It's not my invention. First time I found it on the following OTN thread written by cd. It's a pity I don't know his full name. All I know is that he's from Austria and that he's an expert on regular expressions :)
The trick is very simple: if you want to get all the occurences of substring of the particular mask from a string, just put:
regexp_replace(your_string,'(regexp_mask)|.','\1')
Those small pipe and dot (|.) at the end are making a huge deal.
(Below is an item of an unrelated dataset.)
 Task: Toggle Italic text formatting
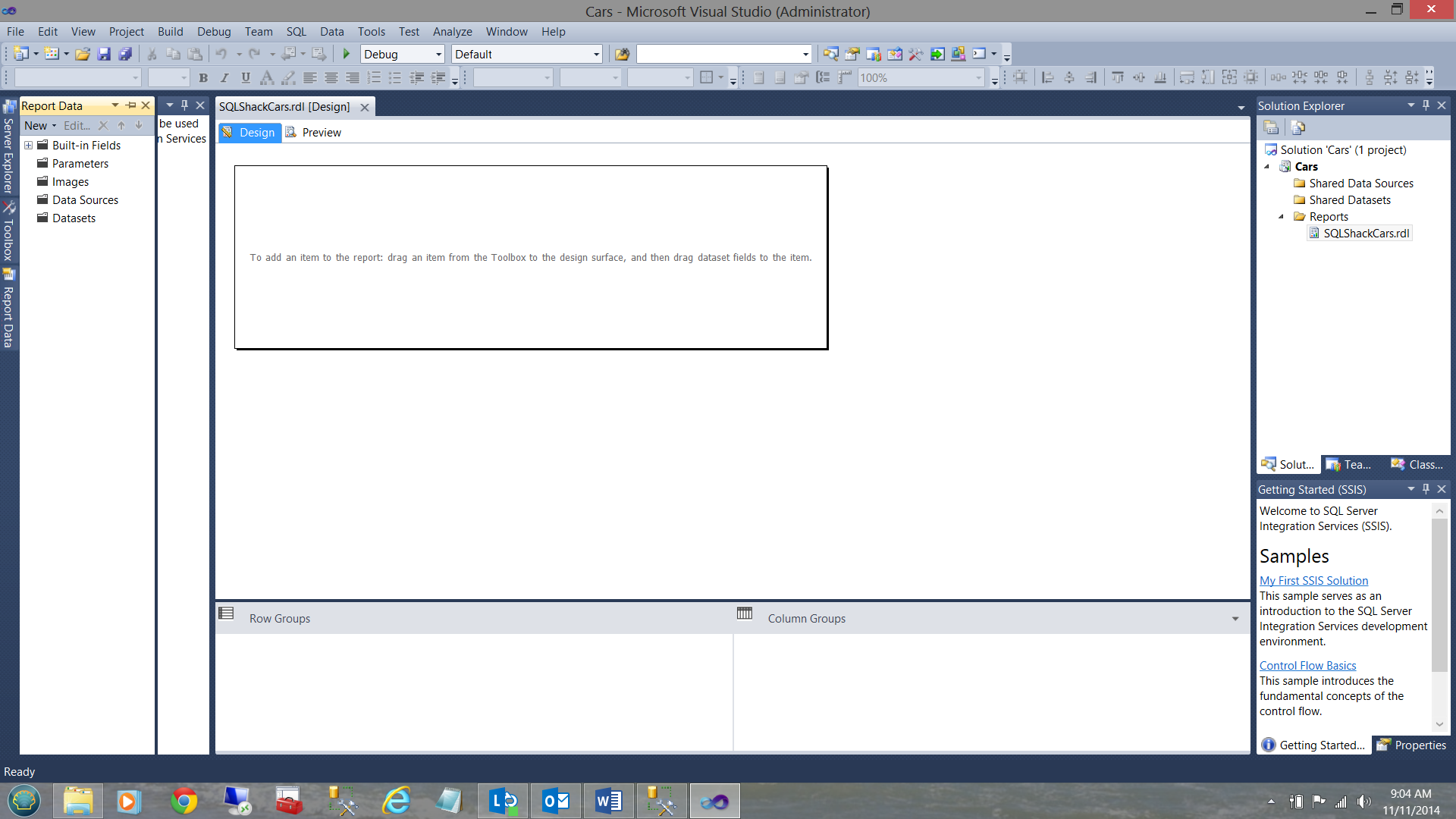click(224, 77)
Let's get to the example. Imagine you have a table and one field is of varchar type, where there's information stored about phone numbers. But it is not pure phone numbers, there's some additional text around them, e.g.:
SQL> with t as (select 'That''s phone number 1: (916)809-23-34 and that''s the second one: (918)234-12-09' str from dual union all
2 select 'Call me later on (926)507-15-34 or on (913)432-23-21' from dual union all
3 select 'two numbers: (917)888-34-34 and (903)234-43-11' from dual)
4 --
5 select * from t
6 /
STR
-------------------------------------------------------------------------------
That's phone number 1: (916)809-23-34 and that's the second one: (918)234-12-09
Call me later on (926)507-15-34 or on (913)432-23-21
two numbers: (917)888-34-34 and (903)234-43-11
SQL>
What you want is to drag out only phone numbers that have a mask (XXX)XXX-XX-XX, where X stands for any digit.
What could you do if you didn't know about the trick I mentioned?
you could use regexp_susbtr:
SQL> with t as (select 'That''s phone number 1: (916)809-23-34 and that''s the second one: [234]123-43-23 and the third one: (918)234-12-09' str from dual union all
2 select 'Call me later on (926)507-15-34 or on (913)432-23-21 or on [234]123-43-23' from dual union all
3 select 'two numbers: (917)888-34-34 and (903)234-43-11' from dual)
4 --
5 select t.*,
6 regexp_substr(str, '\(\d{3}\)\d{3}(-\d{2}){2}') phone_num1,
7 regexp_substr(str, '\(\d{3}\)\d{3}(-\d{2}){2}', 1, 2) phone_num2
8 from t
9 /
STR PHONE_NUM1 PHONE_NUM2
-------------------------------------------------------------------------------- ----------------- ------------------
That's phone number 1: (916)809-23-34 and that's the second one: [234]123-43-23 (916)809-23-34 (918)234-12-09
Call me later on (926)507-15-34 or on (913)432-23-21 or on [234]123-43-23 (926)507-15-34 (913)432-23-21
two numbers: (917)888-34-34 and (903)234-43-11 (917)888-34-34 (903)234-43-11
SQL>
But as you can see - you should write a separate regexp_substr column for each occurence of substring, because regexp_substr can pull out only one occurence at a time. And sometimes you don't know beforehand how many occurences of substring are there.
BTW I used \d for digit - if you're on version less than 10.2.x.x you can use [:digit:] or [0-9] instead.
And now let's see what we can do using a tricky regexp_replace:
SQL> with t as (select 'That''s phone number 1: (916)809-23-34 and that''s the second one: (918)234-12-09' str from dual union all
2 select 'Call me later on (926)507-15-34 or on (913)432-23-21' from dual union all
3 select 'two numbers: (917)888-34-34 and (903)234-43-11' from dual)
4 --
5 select t.*,
6 regexp_replace(str,
7 '(\(\d{3}\)\d{3}(-\d{2}){2}( |$))|.',
8 '\1') full_phone_numbers
9 from t
10 /
STR FULL_PHONE_NUMBERS
------------------------------------------------------------------------------- --------------------------------------
That's phone number 1: (916)809-23-34 and that's the second one: (918)234-12-09 (916)809-23-34 (918)234-12-09
Call me later on (926)507-15-34 or on (913)432-23-21 (926)507-15-34 (913)432-23-21
two numbers: (917)888-34-34 and (903)234-43-11 (917)888-34-34 (903)234-43-11
SQL>
You see - everything that doesn't correspond to the mask is removed, and all occurences of the needed phone numbers are placed in one column.
to be continued...
3 comments:
I have a problem regarding the regex. I have a string like - '04222/02365/12/1893/12/122/111/11'
I hav'04222/02365/12/1893/122/111/11'e to make the string like. That means I have to remove the repeated substring from the given string. The slash (/) is working as separator. Your help would be greatly appreciated.
Please, go through my first note in this blog.
It should help you a lot.
for easier debugging of regex I use kodos, http://kodos.sourceforge.net/
while primary designed for use with python the regex are based on the common syntax defined originally by perl so if you have the limits of your target implementation in mind it works quite well.